TASK DESCRIPTION:
Report all lines below with the word "logo".

EXERCISE INPUTS:
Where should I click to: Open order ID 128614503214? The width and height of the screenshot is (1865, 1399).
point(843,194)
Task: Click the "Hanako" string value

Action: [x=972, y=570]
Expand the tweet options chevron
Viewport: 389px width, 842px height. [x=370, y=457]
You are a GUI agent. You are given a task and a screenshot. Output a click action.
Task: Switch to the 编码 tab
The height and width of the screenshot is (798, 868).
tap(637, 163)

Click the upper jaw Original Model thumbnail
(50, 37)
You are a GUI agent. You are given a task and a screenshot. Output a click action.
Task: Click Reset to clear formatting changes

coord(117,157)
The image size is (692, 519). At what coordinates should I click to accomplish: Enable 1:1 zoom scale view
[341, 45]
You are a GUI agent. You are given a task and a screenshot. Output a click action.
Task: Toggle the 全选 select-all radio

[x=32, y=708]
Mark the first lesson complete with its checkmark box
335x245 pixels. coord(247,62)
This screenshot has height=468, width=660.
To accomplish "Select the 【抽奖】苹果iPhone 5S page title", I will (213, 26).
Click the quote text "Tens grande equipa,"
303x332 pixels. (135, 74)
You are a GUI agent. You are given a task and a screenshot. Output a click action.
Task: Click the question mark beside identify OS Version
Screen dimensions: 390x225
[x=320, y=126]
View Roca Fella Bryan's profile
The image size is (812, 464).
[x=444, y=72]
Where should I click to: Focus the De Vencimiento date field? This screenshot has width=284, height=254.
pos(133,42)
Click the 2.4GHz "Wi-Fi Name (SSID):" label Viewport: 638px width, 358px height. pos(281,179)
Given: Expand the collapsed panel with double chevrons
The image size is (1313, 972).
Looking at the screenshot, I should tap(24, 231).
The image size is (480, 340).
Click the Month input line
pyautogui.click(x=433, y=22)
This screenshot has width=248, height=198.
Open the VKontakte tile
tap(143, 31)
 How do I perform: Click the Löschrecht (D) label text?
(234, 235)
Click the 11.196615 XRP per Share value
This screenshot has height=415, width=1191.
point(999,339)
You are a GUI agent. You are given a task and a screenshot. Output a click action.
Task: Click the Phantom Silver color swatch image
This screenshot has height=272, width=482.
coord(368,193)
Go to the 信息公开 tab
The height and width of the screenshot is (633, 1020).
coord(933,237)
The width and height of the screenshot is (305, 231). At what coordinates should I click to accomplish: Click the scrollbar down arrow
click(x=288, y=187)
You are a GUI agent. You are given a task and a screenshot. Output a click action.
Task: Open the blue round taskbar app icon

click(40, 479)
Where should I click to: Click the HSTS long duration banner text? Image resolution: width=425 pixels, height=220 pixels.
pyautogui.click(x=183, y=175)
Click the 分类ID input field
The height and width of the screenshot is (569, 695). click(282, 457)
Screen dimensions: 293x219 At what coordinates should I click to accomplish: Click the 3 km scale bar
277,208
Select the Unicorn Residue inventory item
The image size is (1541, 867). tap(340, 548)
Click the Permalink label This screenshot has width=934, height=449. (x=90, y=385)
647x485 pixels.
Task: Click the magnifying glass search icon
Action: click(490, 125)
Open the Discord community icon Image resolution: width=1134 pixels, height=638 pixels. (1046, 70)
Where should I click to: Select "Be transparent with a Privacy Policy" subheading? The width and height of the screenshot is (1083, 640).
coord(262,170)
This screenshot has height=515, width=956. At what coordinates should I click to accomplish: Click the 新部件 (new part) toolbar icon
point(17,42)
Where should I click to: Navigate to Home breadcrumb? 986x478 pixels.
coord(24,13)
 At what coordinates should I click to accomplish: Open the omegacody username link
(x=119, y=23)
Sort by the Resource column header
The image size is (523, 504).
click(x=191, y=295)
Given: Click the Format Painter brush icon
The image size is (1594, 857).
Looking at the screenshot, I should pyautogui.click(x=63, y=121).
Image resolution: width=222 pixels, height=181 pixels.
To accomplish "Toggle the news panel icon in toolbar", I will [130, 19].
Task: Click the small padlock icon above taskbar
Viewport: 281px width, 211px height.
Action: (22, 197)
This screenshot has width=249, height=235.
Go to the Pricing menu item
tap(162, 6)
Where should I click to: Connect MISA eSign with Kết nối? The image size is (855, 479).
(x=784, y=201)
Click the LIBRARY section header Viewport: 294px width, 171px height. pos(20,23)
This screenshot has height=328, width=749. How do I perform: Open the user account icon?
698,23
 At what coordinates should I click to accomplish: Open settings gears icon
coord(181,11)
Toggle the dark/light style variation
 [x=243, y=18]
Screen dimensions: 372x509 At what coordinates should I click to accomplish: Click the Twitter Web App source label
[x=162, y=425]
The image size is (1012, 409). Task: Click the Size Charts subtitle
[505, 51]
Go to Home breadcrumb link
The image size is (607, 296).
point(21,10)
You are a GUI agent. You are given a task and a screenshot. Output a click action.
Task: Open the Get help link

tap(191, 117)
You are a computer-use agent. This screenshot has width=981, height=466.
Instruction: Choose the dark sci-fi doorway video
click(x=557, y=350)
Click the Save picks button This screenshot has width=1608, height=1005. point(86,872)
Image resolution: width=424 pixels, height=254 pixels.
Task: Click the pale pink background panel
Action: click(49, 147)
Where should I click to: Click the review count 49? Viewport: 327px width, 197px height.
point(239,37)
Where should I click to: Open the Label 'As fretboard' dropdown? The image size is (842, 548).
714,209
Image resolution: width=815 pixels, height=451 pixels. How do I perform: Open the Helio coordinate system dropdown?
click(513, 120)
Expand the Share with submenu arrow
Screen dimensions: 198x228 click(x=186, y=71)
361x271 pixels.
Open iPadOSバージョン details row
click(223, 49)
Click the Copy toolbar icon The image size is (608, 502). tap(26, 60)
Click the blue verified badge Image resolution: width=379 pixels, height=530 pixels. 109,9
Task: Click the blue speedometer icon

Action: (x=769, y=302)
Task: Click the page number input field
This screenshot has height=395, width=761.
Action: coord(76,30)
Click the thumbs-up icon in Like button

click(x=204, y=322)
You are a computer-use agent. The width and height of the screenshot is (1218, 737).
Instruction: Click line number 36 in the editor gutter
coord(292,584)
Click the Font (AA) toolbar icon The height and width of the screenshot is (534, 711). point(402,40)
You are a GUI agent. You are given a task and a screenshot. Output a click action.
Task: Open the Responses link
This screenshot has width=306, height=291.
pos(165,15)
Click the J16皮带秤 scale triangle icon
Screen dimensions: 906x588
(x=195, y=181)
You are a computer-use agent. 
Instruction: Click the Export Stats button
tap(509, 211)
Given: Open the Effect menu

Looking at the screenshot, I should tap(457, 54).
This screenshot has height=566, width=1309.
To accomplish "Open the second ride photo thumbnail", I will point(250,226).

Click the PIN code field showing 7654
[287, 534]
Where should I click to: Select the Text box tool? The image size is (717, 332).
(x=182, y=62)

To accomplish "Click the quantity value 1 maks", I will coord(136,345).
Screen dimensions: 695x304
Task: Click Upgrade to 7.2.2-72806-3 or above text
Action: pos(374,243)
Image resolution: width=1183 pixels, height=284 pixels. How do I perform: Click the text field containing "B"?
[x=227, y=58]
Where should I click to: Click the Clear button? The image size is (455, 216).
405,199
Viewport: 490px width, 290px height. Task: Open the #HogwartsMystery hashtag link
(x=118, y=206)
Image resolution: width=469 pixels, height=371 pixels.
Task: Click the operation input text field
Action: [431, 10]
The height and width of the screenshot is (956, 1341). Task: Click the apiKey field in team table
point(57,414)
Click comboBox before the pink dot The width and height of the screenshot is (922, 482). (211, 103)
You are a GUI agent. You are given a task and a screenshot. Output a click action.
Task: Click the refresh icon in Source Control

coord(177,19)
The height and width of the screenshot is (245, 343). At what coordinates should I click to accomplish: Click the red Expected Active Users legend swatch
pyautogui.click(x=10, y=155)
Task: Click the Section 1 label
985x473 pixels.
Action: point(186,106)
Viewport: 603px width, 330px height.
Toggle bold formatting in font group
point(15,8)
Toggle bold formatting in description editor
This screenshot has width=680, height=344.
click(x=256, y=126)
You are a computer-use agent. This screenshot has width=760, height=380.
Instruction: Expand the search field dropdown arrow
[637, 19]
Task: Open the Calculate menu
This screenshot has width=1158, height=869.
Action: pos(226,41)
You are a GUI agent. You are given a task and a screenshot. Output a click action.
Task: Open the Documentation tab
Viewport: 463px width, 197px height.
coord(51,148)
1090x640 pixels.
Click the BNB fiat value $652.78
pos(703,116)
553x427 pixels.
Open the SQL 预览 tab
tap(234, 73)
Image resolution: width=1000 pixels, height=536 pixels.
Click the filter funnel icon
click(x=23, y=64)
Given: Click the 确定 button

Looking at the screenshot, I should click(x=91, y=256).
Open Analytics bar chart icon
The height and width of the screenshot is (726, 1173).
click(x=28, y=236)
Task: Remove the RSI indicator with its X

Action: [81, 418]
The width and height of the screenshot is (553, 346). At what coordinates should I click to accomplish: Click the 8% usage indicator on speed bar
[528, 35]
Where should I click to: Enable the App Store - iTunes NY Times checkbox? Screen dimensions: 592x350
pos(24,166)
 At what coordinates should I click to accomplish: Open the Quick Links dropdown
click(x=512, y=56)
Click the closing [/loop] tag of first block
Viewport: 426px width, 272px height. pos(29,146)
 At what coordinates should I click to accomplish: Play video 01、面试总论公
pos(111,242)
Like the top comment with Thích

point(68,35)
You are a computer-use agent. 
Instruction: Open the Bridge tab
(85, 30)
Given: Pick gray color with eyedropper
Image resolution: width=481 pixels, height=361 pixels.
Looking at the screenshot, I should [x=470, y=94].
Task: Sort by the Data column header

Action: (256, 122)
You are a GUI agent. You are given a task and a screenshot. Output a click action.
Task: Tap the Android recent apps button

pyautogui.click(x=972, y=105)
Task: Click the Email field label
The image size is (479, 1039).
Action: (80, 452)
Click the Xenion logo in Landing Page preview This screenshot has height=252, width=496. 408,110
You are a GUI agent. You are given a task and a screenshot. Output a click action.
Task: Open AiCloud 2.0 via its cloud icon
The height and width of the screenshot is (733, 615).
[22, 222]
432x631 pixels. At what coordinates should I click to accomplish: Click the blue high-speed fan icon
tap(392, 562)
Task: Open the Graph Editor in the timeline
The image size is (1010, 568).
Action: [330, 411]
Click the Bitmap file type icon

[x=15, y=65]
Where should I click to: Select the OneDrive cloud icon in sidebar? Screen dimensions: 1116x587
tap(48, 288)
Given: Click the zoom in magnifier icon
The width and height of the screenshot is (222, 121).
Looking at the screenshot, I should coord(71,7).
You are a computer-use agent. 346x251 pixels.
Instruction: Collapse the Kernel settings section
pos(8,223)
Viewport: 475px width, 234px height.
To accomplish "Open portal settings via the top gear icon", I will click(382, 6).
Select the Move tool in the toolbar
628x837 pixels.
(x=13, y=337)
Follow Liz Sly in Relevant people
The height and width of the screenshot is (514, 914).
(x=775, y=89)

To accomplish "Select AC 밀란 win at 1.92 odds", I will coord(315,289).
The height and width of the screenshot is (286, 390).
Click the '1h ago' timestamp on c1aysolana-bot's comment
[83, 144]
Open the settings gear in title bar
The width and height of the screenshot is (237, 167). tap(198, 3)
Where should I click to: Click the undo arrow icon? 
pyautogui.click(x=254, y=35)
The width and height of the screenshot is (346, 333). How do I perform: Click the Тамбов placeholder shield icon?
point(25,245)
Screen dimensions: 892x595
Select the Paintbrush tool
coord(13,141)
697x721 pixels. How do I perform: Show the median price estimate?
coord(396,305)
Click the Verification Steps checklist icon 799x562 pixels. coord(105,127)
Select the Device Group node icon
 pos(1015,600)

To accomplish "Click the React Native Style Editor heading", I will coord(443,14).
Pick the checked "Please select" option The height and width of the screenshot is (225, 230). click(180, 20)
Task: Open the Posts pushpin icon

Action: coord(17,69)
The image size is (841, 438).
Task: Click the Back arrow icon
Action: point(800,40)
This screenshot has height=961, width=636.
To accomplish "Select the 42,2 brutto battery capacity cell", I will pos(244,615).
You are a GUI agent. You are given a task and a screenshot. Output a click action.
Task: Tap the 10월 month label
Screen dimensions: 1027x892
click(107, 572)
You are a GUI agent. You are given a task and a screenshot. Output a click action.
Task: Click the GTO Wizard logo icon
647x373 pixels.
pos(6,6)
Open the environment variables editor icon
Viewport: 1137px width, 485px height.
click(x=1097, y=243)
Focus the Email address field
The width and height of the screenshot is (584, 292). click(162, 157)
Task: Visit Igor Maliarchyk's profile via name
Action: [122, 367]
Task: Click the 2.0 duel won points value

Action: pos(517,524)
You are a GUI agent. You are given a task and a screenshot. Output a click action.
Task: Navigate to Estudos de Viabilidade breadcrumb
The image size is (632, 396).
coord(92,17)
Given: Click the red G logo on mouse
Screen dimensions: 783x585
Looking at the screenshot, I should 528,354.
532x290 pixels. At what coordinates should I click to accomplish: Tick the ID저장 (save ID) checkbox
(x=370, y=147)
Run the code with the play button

ANSWER TO THIS EXERCISE:
Click the Xenion logo in Landing Page preview This screenshot has height=252, width=496. 408,110
Task: Click the GTO Wizard logo icon
Given: Click the red G logo on mouse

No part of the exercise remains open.